Bit, Maintaining Decentralization Amid Institutional Influence?
MicroStrategy's 439,000 Bit holdings are a double-edged sword. Positively, the company has justified Bit as a strategic asset, inspiring other firms to consider Bit as a reserve. However, this concentration also introduces systemic risk.
"The possibility of such liquidations raises concerns about liquidity and market stability. Even if Bit prices fell 80% from current levels to below $18,000, MicroStrategy's holdings would act as a buffer against immediate financial pressures. However, such a scenario would have broader implications for the entire market," Schmitt explains.
Historical events support this view: in 2024, the German government sold 50,000 Bits over 5 weeks, causing a 13% price drop. Disruptive, but this event demonstrated Bit's resilience in absorbing large sales.
MicroStrategy's dominance has reignited the debate around Bit's decentralization. Exchange-traded products (ETPs) concentrate ownership in the hands of a few entities, further complicating the situation.
While these instruments make Bit more accessible to traditional investors, Schmitt believes ETPs maintain some decentralization by catering to a diverse investor pool.
Lessons from MicroStrategy's Corporate Approach
As MicroStrategy's aggressive approach garners attention, companies like Block have taken a more cautious path. Block reinvests its Bit-based earnings into its own reserves without relying on debt financing.
"The company can directly purchase Bit by using cash reserves or operating income, and avoid the financial risk of leverage or debt. This strategy ensures a more stable approach to building Bit holdings while minimizing exposure to market volatility. For example, Block Inc. (formerly Square) practices this by reinvesting 10% of Bit-based revenue into a Bit treasury. This is an approach rooted in organic company growth and financial fundamentals, reflecting a balanced strategy for accumulating Bit."
Companies exploring Bit adoption must consider risk appetite, financial structure, and long-term goals. Individual Bit holders should focus on the fundamentals. The scarcity and decentralized nature of Bit remain unchanged.

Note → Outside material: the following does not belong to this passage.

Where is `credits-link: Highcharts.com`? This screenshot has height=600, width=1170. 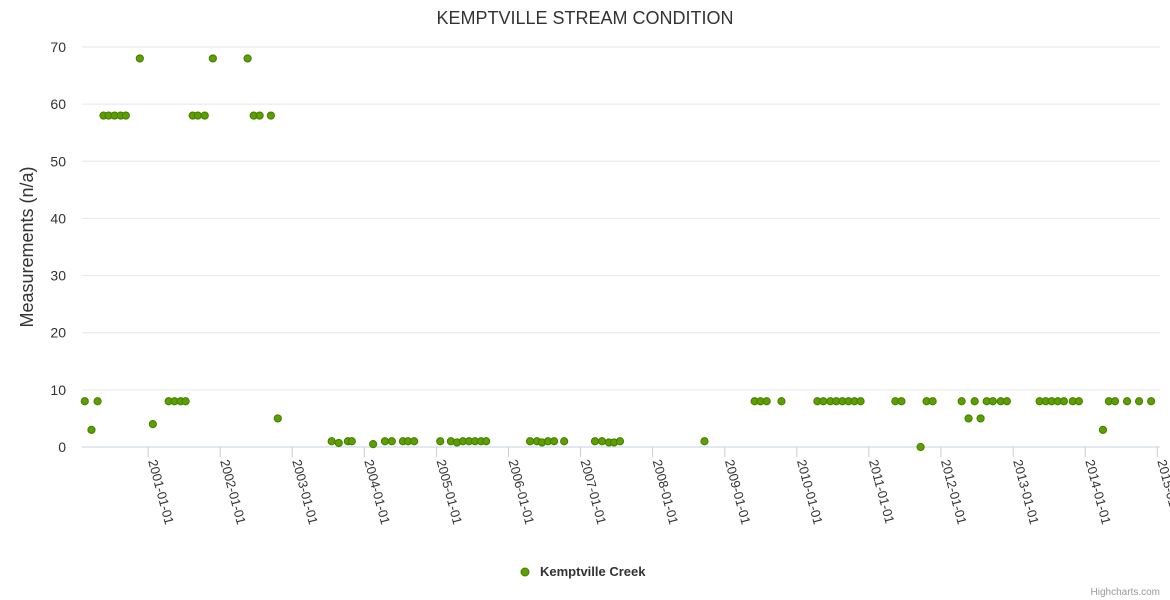 credits-link: Highcharts.com is located at coordinates (1126, 592).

"Bit's core architecture, particularly its decentralization and unique consensus mechanism, means that no single entity can control its future. MicroStrategy's influence is significant, but it is just one participant in an increasingly diverse ecosystem. Bit holders should focus on the fundamentals of scarcity, resilience, and utility, which remain unchanged, and accordingly adopt a long-term perspective."
Meanwhile, Schmidt suggests diversification to mitigate the risks of MicroStrategy's actions.

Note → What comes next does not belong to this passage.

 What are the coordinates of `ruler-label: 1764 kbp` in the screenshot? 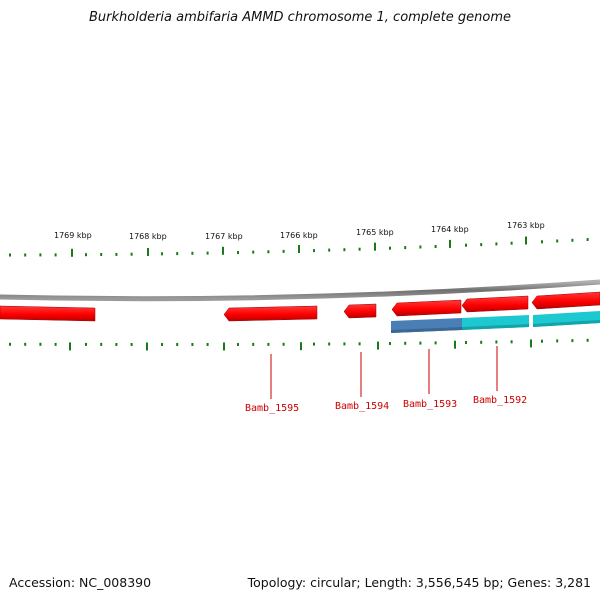 It's located at (450, 230).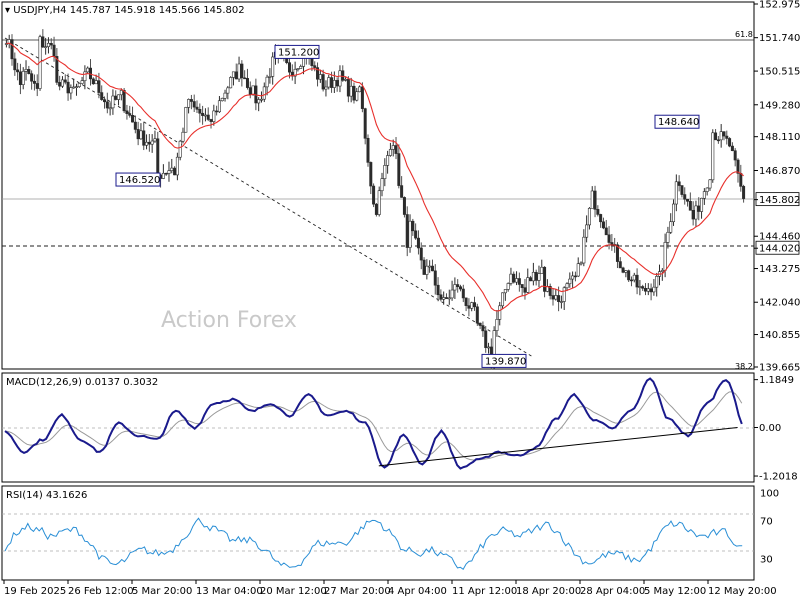  What do you see at coordinates (298, 52) in the screenshot?
I see `price-annotation-label: 151.200` at bounding box center [298, 52].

"Watch for market signals like management changes or major stock sales. Long-term strategy is important. Bit has weathered numerous 50%+ drawdowns. Patience rewards long-term holders."

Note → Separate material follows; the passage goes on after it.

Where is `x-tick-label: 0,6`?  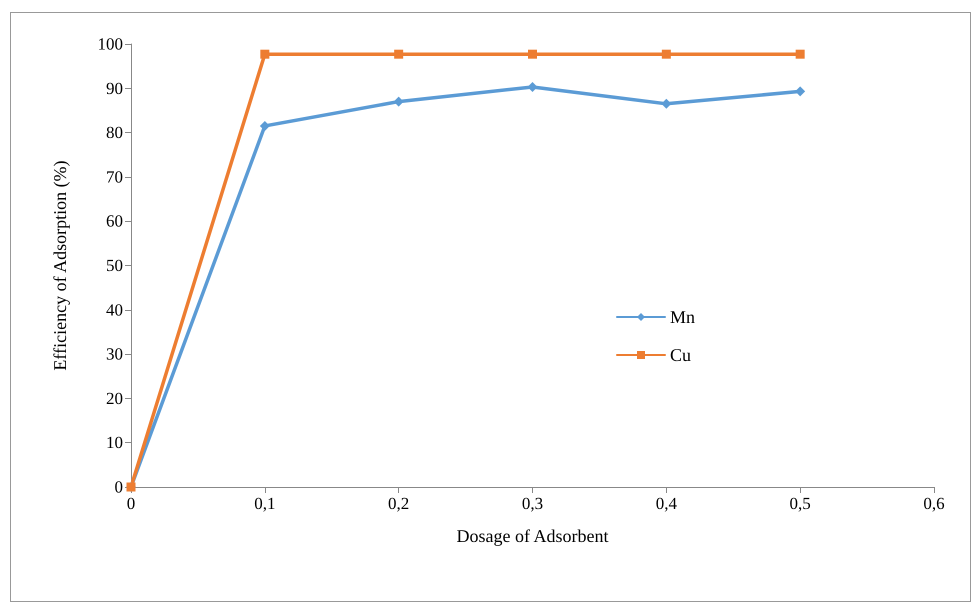 x-tick-label: 0,6 is located at coordinates (934, 504).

MicroStrategy's strategy highlights both the potential and risks of corporate Bit adoption. This has supported the legitimacy of Bit and driven institutional adoption, but also highlighted the issues of concentrated holdings in a decentralized network.
The growth of the crypto market in 2024 demonstrates the resilience and appeal of digital gold. However, as more institutions enter this space, the balance between decentralization and institutional participation will shape the narrative of Bit.